Per rispondere a questa domanda sono stati condotti recentemente alcuni sondaggi, che hanno evidenziato come, rispetto ad altre figure professionali come per esempio gli insegnanti, le forze dell'ordine, i giornalisti e i politici, sono i medici e gli scienziati gli esperti dei quali il pubblico si fida maggiormente. Questo però non significa che non ci sia alcuna diffidenza, da parte del pubblico, nel lavoro dei ricercatori in diversi campi.
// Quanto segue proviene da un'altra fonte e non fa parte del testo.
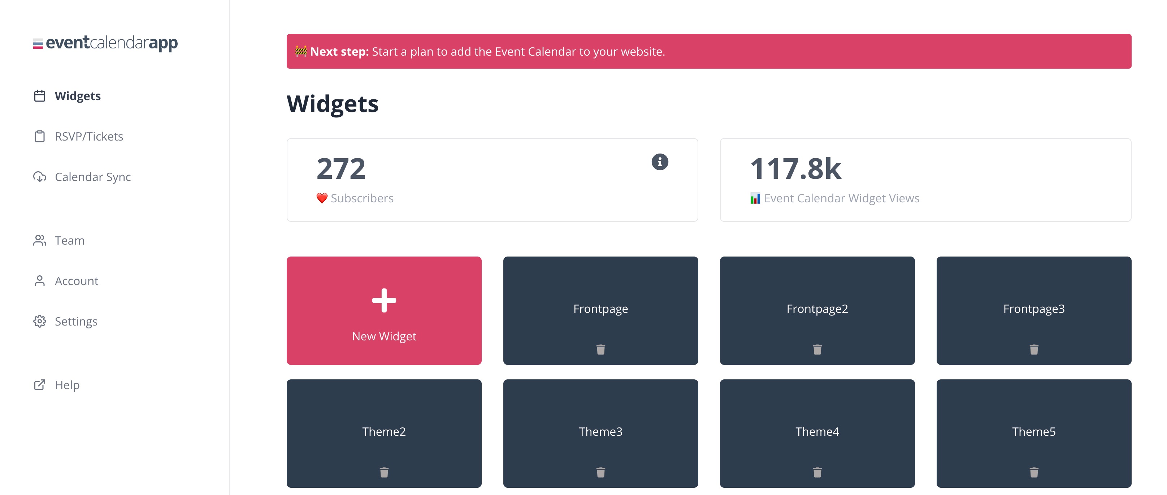Delete the Frontpage widget via trash icon
This screenshot has width=1167, height=495.
coord(601,349)
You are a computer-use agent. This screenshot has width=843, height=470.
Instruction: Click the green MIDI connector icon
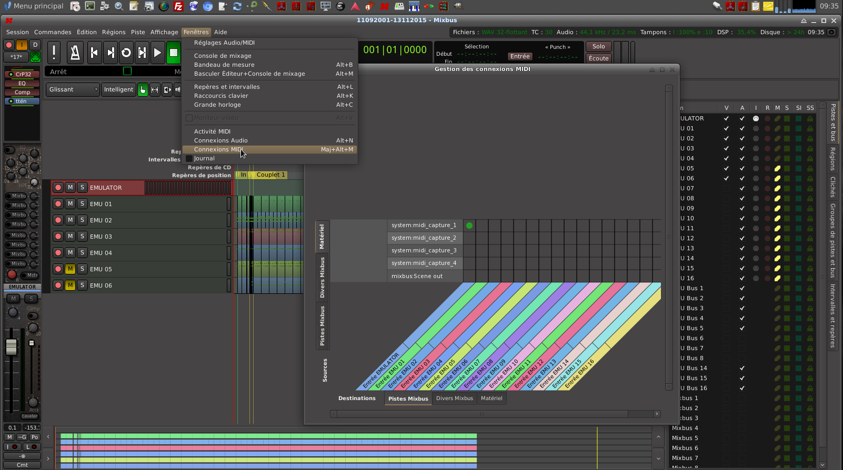(x=35, y=57)
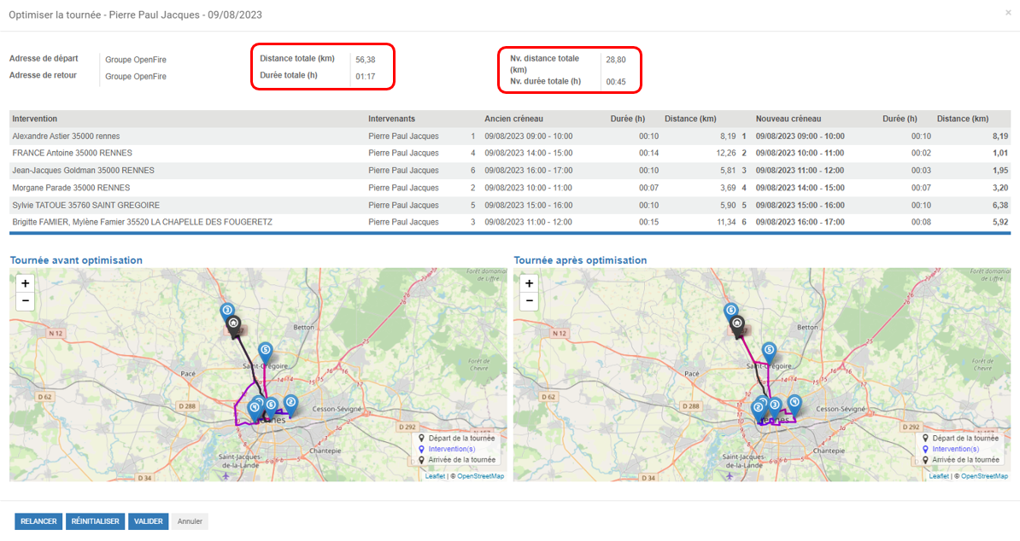
Task: Cancel with the Annuler button
Action: coord(190,521)
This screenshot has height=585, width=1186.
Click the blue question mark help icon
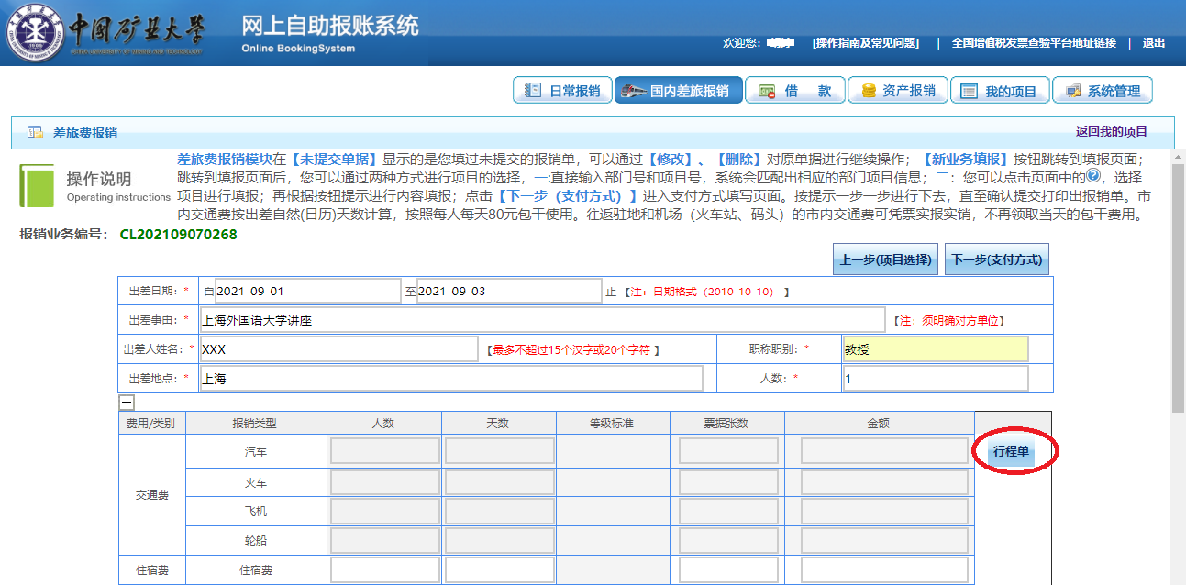point(1092,178)
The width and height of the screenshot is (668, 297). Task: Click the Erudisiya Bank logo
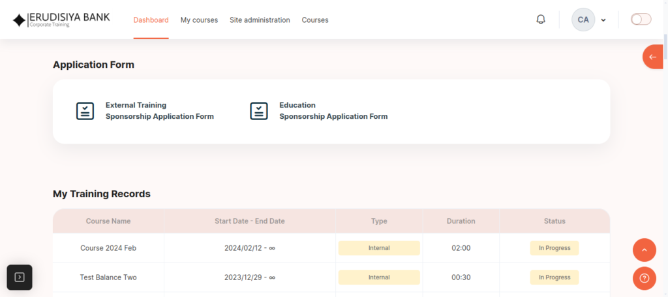(x=61, y=20)
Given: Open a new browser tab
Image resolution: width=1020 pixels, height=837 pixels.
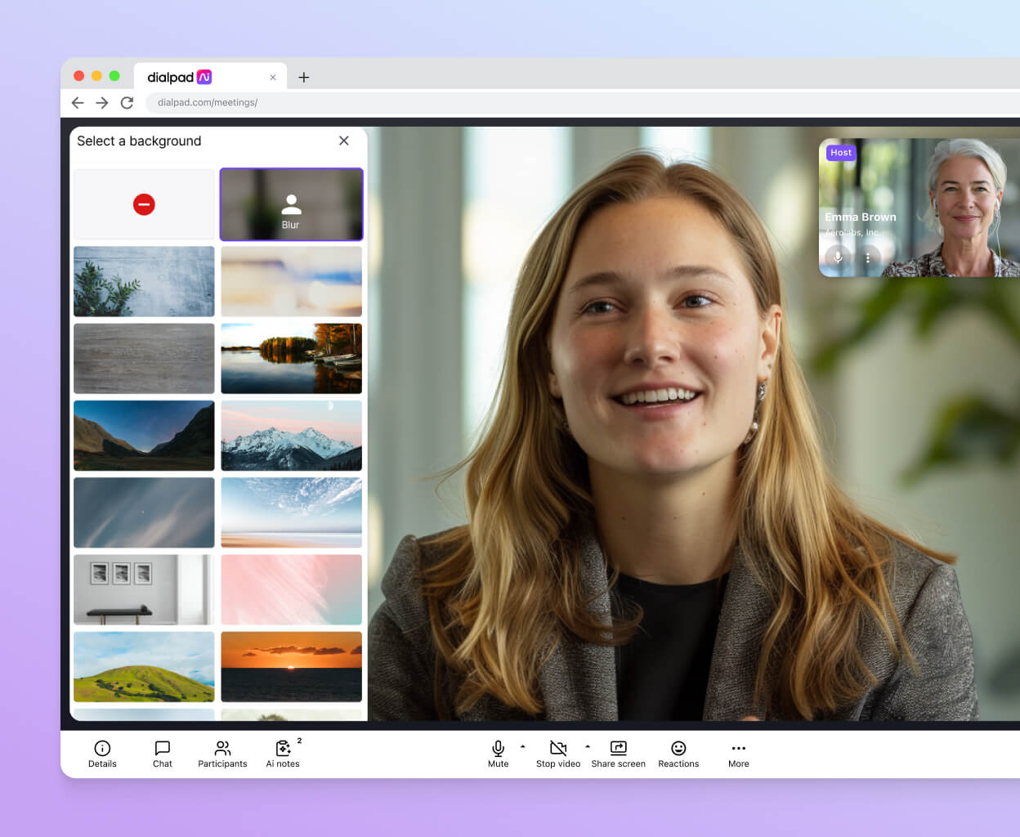Looking at the screenshot, I should click(304, 77).
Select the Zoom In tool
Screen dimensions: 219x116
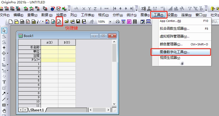(x=4, y=36)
Possibile che il motivo per cui talvolta gli esperti non godono del rispetto che si aspettano sia legato al modo in cui espongono e divulgano le informazioni tratte dalla loro esperienza?

C'è chi esprime un certo rammarico per il crescente atteggiamento di diffidenza e sospetto che l'opinione pubblica manifesta nei confronti degli scienziati e in generale dei professionisti in diversi ambiti; alcuni sondaggi condotti sull'argomento hanno mostrato come effettivamente sia presente una certa dose di scetticismo nelle raccomandazioni e nelle prescrizioni che gli esperti diffondono pubblicamente in seguito ai risultati dei loro studi; non tanto sulla loro competenza, ma sulle loro intenzioni. La loro preparazione e le loro abilità non vengono messe in discussione, ma lo stesso non si può dire per ciò che riguarda il loro interesse. Di conseguenza, ciò che viene messo in discussione è la loro professionalità.  

Nello specifico caso di questa pandemia, per esempio, oltre al lavarsi le mani, le mascherina e le distanze di sicurezza, hanno mai pubblicato ufficialmente cosa dobbiamo fare per mantenere efficiente il nostro sistema immunitario (la miglior difesa contro tutti i virus di questo mondo)? Hanno mai pubblicato ufficialmente cosa dobbiamo fare ai primissimi sospetti di contagio (oltre a telefonare al medico di base)?

Nasce allora l'esigenza di confrontarci tra di noi, non esperti, non luminari, esperti  in niente ma con i neuroni che ancora ci girano veloci.

Questo sito cerca di raccogliere con estrema attenzione (no fake news) tutte quelle informazioni che ci possono aiutare a fare "da noi stessi" anche in un ambito così complesso come una pandemia. Tutte le informazioni qui riportate contengono le referenze da dove sono state tratte. La loro pubblicazione è mia, ma il giudizio sull'attendibilità è vostro.